The Fifth Gospel

S. & S. Mar. 2015. 448p. ISBN 9781451694147. $25.99. LITERARY THRILLER
Written with Dustin Thomason, Caldwell's The Rule of Four spent nearly a year on the New York Times best sellers list. It's been a ten-year wait for the follow-up, but here it is. In 2004, the curator of a forthcoming under-wraps exhibit at the Vatican Museums is murdered even as his research partner, Greek Catholic priest Father Alex Andreou, suffers a break-in at the Vatican home he shares with his young son. Launching his own investigation, Father Alex begins to see what the curator saw: a link between the Gospels (including a real-life fifth gospel known as the Diatessaron) and a controversial holy relic.

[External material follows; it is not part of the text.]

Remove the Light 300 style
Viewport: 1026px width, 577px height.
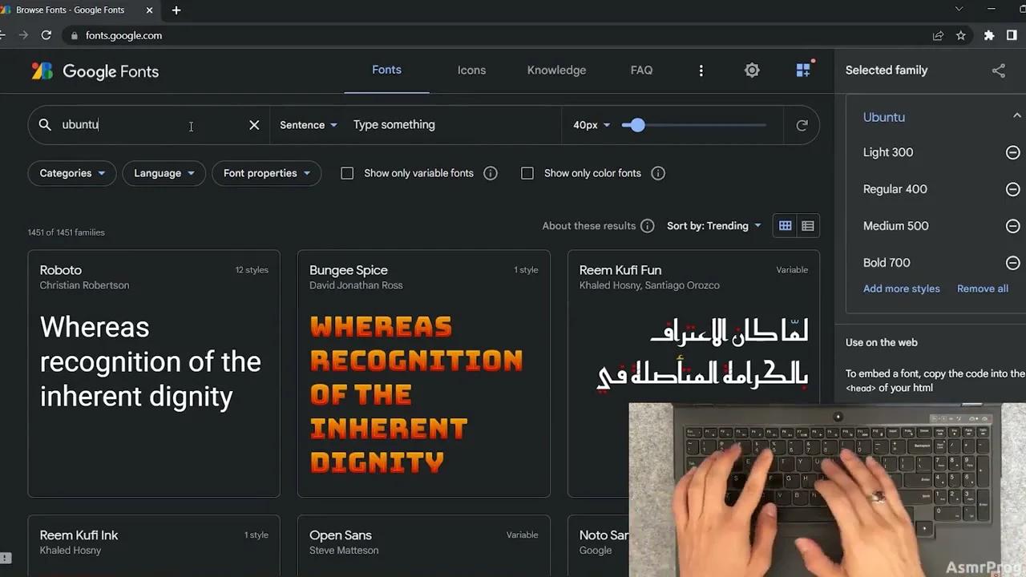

Ten years ago Caldwell's The Rule of Four, coauthored with Dustin Thomason, dominated the best sellers lists. With his second novel, Caldwell claims a legitimate position among the notables of this artifact-adventure genre. Set within the walls of the Vatican (circa 2004), this thriller treats us to a captivating and compelling look at the history, politics, and pageantry of the Holy See against the backdrop of a Vatican Museum exhibit. Bolstered by a copy of the Diatessaron, a single narrative aggregate of the four Gospels, exhibit curator Ugo seeks to reestablish the Shroud of Turin's relic status. This fifth gospel is the linchpin of his exhibit. While helping Ugo, Father Alex Andreaou, a Greek Catholic priest, and his brother Simon become entangled in something more complex than the exhibit. When Ugo is found dead, everything the brothers have worked for is in jeopardy.
VERDICT Fascinating, clever, and plausible, this thriller is, at its heart, a story of sacrifice, forgiveness, and redemption. Peppered with references to real-life people, places, and events, the narrative rings true, taking the reader on an emotional journey nearly 2,000 years in the making. [See Prepub Alert, 9/15/14.]